After Ginsburg

Some notes on our current hell.

It was hard to fathom how 2020 could get worse, but here we are.

The death of Supreme Court Justice Ruth Bader Ginsburg at 87, with a Republican president and Republican Senate set to choose her successor, during an election year, is a nightmare of almost unimaginable proportions—and yet we must imagine it, because it is now our reality.

I will leave it to others to work out what this means for the 2020 race—who knows???? I will also leave it to others to assess the finer points of Ginsburg’s legacy on the court. If her actual record was always somewhat at odds with the fandom that built up around her, she was undoubtedly a trailblazer and a legal pioneer for women. Millions of people will be grieving tonight because they have lost a hero.

But that feeling is as nothing to the horror that seems likely to greet us. Republicans—who must be in a state of euphoria hitherto thought unachievable before tonight—will waste no time. They will ram through the most acceptable young psychopath they can, and they will do it as soon as possible. Whining pleas about Mitch McConnell’s hypocrisy or Ginsburg’s dying wishes will make no difference at all. Earnest tweets about how some good senators should do the right thing will go unheeded.

It is beyond disturbing to think about the injustice that a rock-solid 6-3 conservative Supreme Court majority can push through. The court has been a reactionary barrier to progress for a great portion of American history, and today’s court will firmly be able to solidify its place in that legacy. The right to a legal abortion feels as close to doomed as possible. Labor and environmental protections, attempts to expand the welfare state, any curbs on corporate power—good luck. What remains of the right to vote in this country just got even more precarious. You can all write your own list. It will be a plunge even deeper into the abyss.

There are a few things to take away from this hell.

The first is that we have to be honest about the disastrousness of Ginsburg’s choices over the last decade. She may have been a liberal icon and a champion for women. But she did the causes that were supposedly so important to her no favors by refusing to retire when there was a Democratic Senate and a Democratic president. Instead, Ginsburg clung on and subjected the country to a years-long psychodrama about her health—one that has now culminated in the worst possible way. The people who said she should retire under President Obama were brushed aside, told that it was presumptuous to ask someone like Ginsburg to quit. The people who backed her choice to stay were wrong. We can never let those arguments win again. (I’m looking at you, Stephen Breyer.)

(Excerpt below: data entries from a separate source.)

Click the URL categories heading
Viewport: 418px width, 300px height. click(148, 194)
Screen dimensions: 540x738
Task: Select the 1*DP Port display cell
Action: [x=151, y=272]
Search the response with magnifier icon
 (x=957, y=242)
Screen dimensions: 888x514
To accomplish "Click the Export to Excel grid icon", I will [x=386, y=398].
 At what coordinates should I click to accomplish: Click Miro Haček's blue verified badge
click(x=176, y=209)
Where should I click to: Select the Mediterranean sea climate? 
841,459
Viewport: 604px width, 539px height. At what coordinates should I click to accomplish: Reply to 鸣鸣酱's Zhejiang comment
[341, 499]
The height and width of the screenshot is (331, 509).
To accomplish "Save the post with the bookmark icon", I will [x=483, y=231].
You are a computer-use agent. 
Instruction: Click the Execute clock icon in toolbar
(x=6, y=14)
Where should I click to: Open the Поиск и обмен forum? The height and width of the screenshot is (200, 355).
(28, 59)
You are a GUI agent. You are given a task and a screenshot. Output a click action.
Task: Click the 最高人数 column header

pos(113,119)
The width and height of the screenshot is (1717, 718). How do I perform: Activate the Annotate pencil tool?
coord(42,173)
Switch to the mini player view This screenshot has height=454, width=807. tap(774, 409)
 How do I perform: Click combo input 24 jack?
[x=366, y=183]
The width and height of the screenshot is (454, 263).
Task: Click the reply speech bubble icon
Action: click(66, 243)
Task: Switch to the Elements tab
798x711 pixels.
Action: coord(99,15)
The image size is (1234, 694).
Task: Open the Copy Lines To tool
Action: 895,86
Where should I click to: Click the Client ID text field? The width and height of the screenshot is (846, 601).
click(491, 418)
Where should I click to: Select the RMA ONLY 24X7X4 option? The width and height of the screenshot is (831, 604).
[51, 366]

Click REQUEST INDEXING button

The second is that a system of government in which the fate of millions rests on the status of one woman’s health is not a system that is fit for purpose. Lifetime appointments to the Supreme Court are indisputably insane; no other (supposedly) democratic country gives its most important judges such a vast level of power. They should be done away with as soon as possible.

The third is that Democrats should obviously pack the court if they get the chance. There is too much at stake to play games with any alternatives. The court is a political tool. Republicans understand this intimately. Democrats prefer being Very Into Norms. If Joe Biden wants literally any policy of his to become law, he knows what he has to do.

Last, but certainly not least, this is yet another reminder that we cannot rely on our “institutions” to be the guardians of our rights and freedoms. The Supreme Court has the power it does because we have given it that power. It is not an immutable force, fixed in stone forever. We can tear down the agreements the rulers of this country have put in place to safeguard their domination. We can be our own saviors. We can defeat these people. And after tonight, we had better fucking try.